In the process of generating an output representation of a Lichen program, the process of optimisation is concerned with positioning members within program structures. Attributes are positioned in object structures, and object tables are defined so that attributes can be located in such objects. Similarly, parameters, whose positions are determined by their appearance in function and other callable signatures, have positioning information defined in parameter tables that can be used to position arguments in parameter arrays when their names are used in argument lists.
Also performed during optimisation is the consolidation of constant information, initially discussed in the context of inspection.
A program will have objects that are classes, modules and instances, and each such object will provide a number of attributes.
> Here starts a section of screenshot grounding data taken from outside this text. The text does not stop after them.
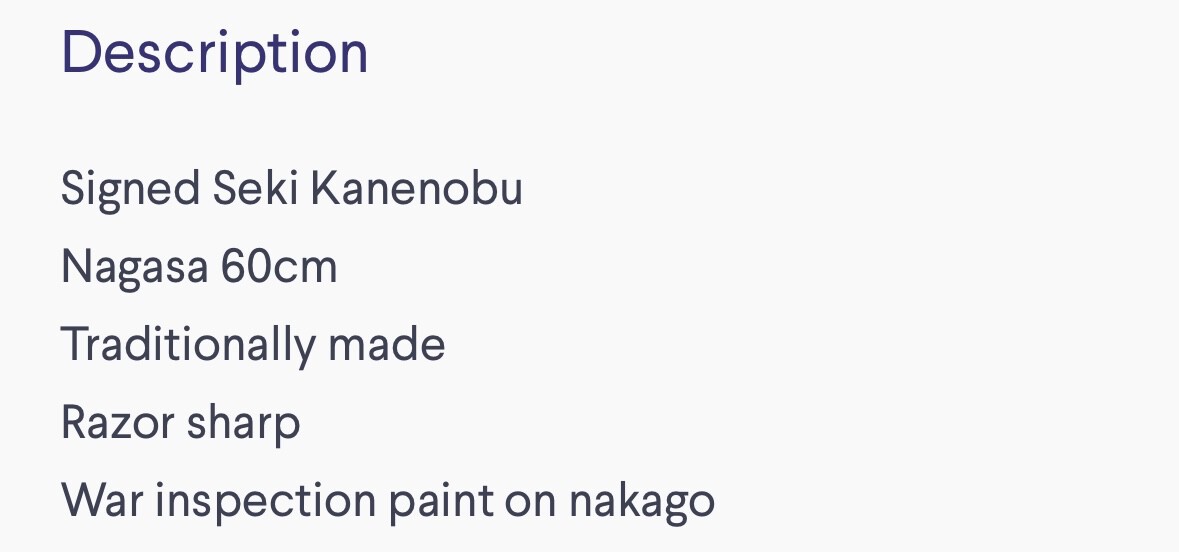Select the name 'Kanenobu'
This screenshot has width=1179, height=552.
point(415,189)
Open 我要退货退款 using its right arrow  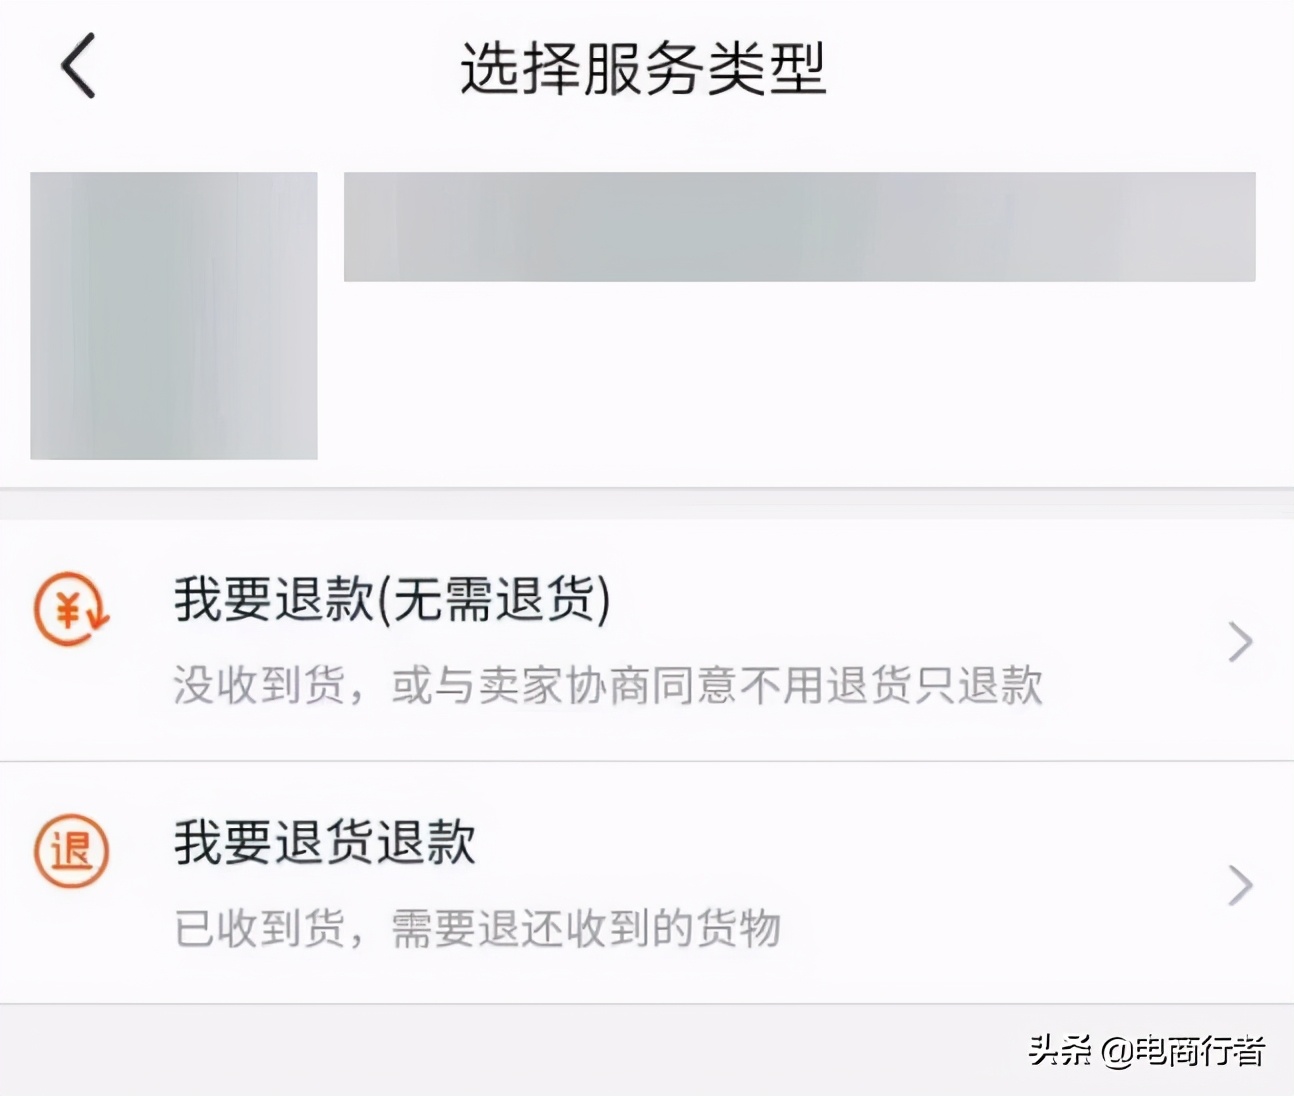pyautogui.click(x=1240, y=884)
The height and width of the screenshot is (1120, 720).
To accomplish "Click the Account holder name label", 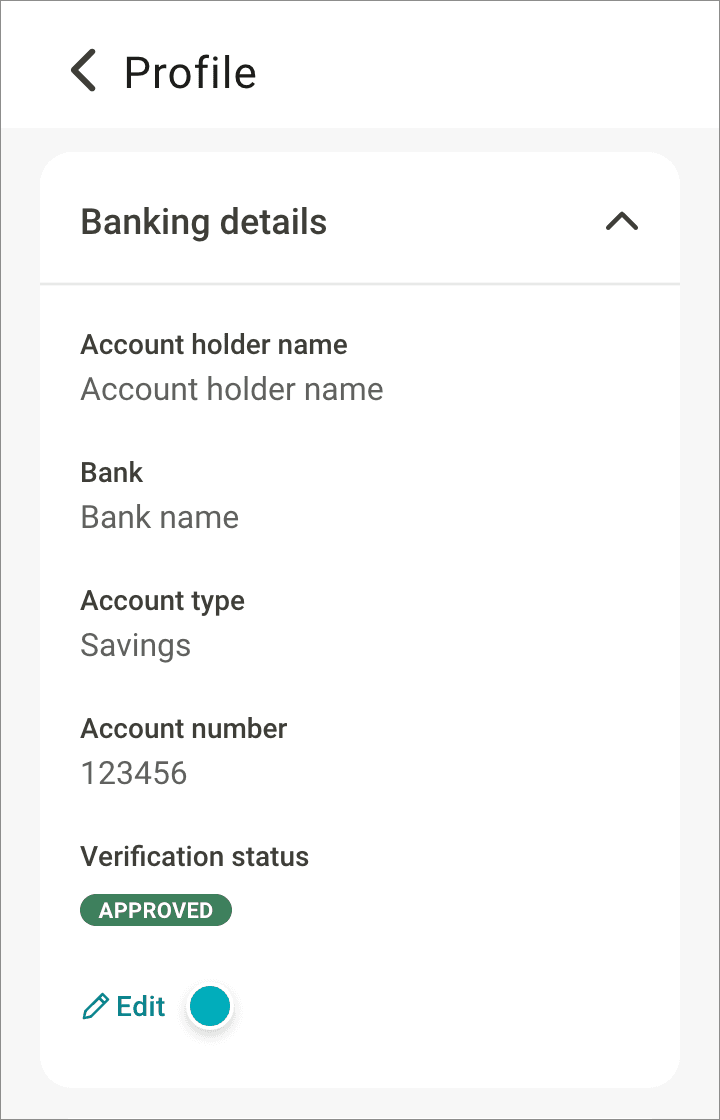I will click(214, 345).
Each object's attributes are stored in an array. For simplicity, each attribute having a given name will always be positioned at the same place in any array provided by an object featuring an attribute with that name. Even different object types will use the same position.
Consider an attribute called elephant provided by a number of types:
Type | Attributes | ||||
class C | __class__ | ant | dog | elephant | cat |
class D | __class__ | ant | duck | elephant | horse |
class E | __class__ | ant | dog | giraffe | horse |
module M | __class__ | rhino | hippo | elephant | zebra |
Where elephant is provided as an attribute, it will always appear in the same position - in this case as the fourth attribute - in any object attribute array.
Consequently, any operation involving an object of unknown identity that employs elephant can employ the same position information to determine whether the attribute is supported and to retrieve or modify its value. Where an object does not support elephant, it may use the same attribute position for another attribute. Determining whether objects support attributes is done using tables, described below.
It should be noted that the positions of attributes in object structures are the same as the positions of attribute identifiers in object tables. With attribute positions allocated, table definition is trivial.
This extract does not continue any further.